Beyond Outrage (2012)

A última incursão de Kitano no cinema, bastante mal recebida por ser percebida como basicamente uma continuação sem muitas novidades do primeiro filme da cinessérie do diretor. O filme amplia os temas introduzidos anteriormente, com mais conspirações, formas de tortura, alianças, traições e personagens essencialmente vivendo uma vida de progressão, sucessão, perda e retirada vazias de sentido onde em matéria de hipergrafismo não fica nada a dever para os filmes sul-coreanos que eclodiram à época que Kitano reinventava seu cinema, mas que talvez seja ainda mais cruel pro ser desprovido de qualquer moral: a via crucis, a paixão psicologizante que motivava as histórias de vingança, aqui são apenas negócios. E que servem de pretexto mais para uma história fragmentada do que uma história progressivamente emocionante. Aos espectadores pouco aprofundados na obra do diretor, pode-se ver uma história que não parece continuar muito a outra além de prosseguir com a matança brutal, impassível e desemocionada; mas também pode-se apostar na leitura das variações sobre o mesmo tema, tal qual como se Kitano voltasse às suas sonatas de violência, atuando nos pilares do espaço-tempo plástico e cada vez mais distante de narrativas, atuações e tons definidos e demarcados. Agora, os “ultrajes” de Kitano são realmente e mais do que nunca peças de imagem e som, compromissados unicamente com si mesmas.

Comentários (11)

Lucas Maciel | quinta-feira, 11 de Setembro de 2014 - 13:43

Mandou muito!

Victor Ramos | quinta-feira, 11 de Setembro de 2014 - 15:30

Ótimo trabalho, Brum! Kitano merece ser mais abordado!

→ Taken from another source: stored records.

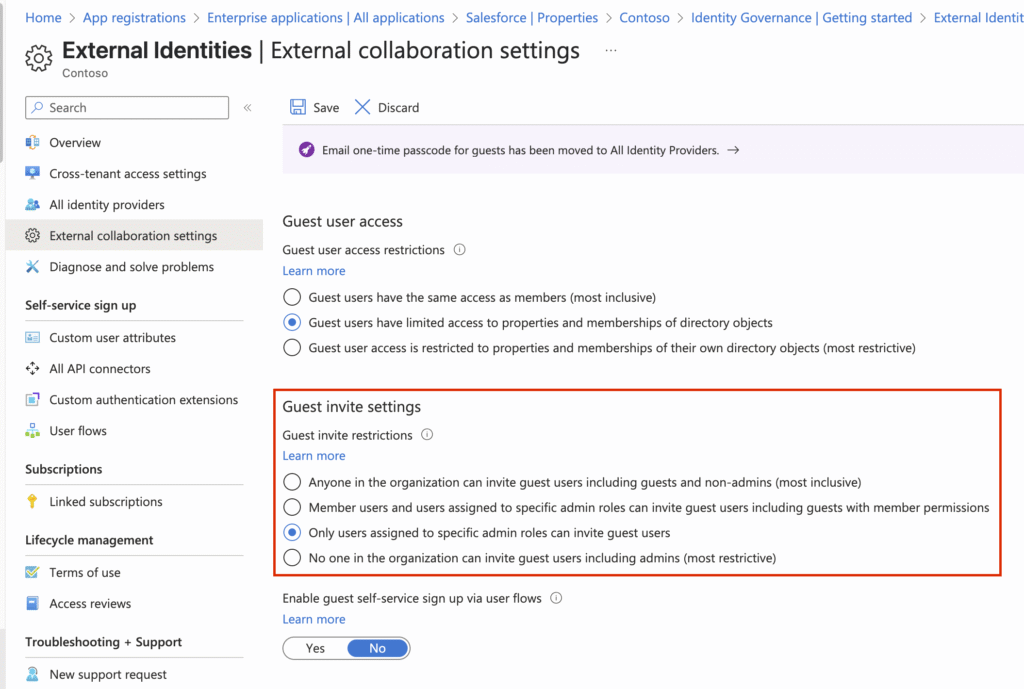The height and width of the screenshot is (689, 1024).
Task: Click Learn more under Guest invite restrictions
Action: pos(314,456)
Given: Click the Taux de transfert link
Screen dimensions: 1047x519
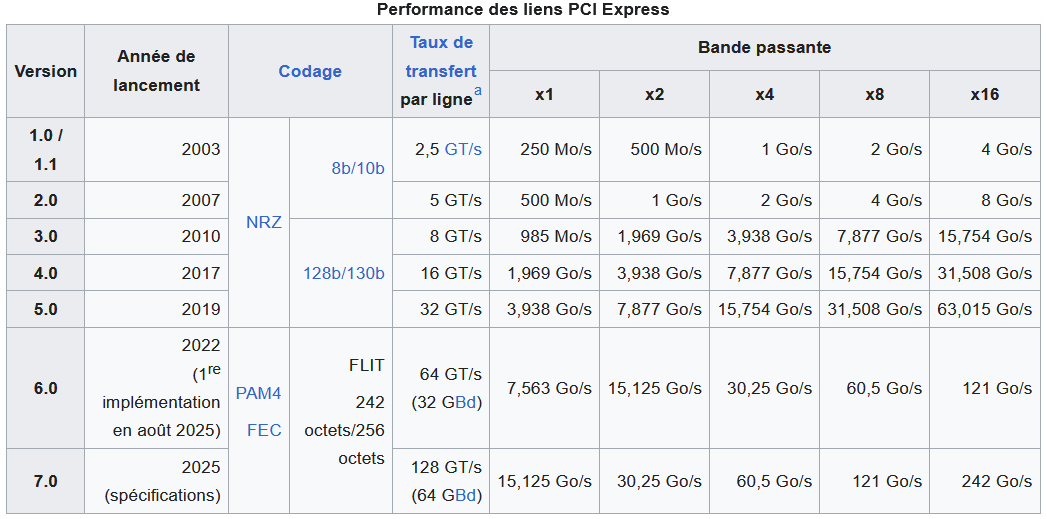Looking at the screenshot, I should [441, 57].
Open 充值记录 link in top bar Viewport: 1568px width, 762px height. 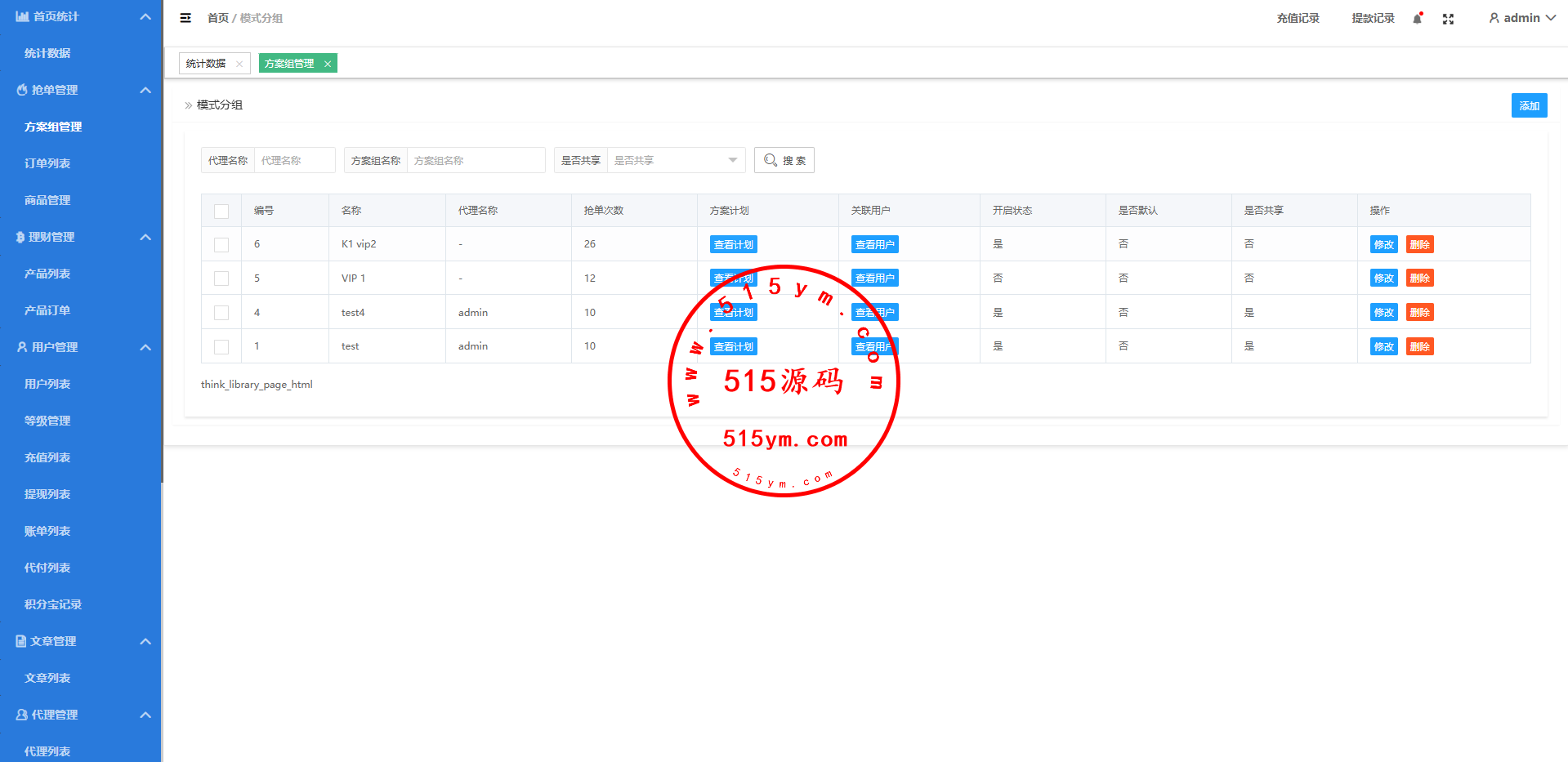1298,18
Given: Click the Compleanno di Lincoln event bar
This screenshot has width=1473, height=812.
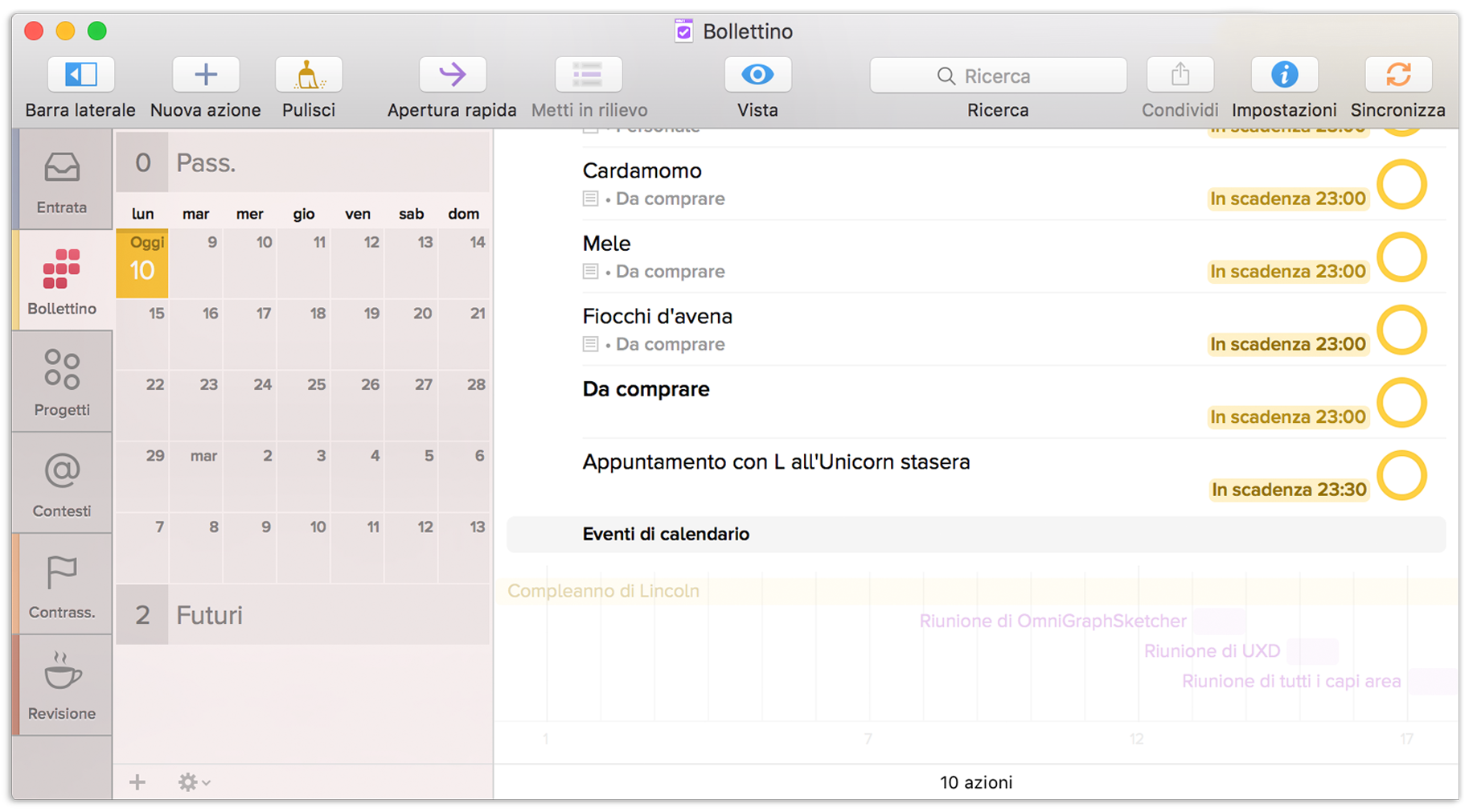Looking at the screenshot, I should tap(604, 591).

Bernardo D.I. Brum | quinta-feira, 11 de Setembro de 2014 - 21:22

valeu galera!

a receptividade de vocês me inspira a fazer esses voos mais altos e mais ambiciosos. os próximos já estão a caminho. 😁

Alexandre Koball | quinta-feira, 11 de Setembro de 2014 - 21:35

Baita trabalho mesmo Bernardo, me inspirou a assistir alguns dos que não vi ainda.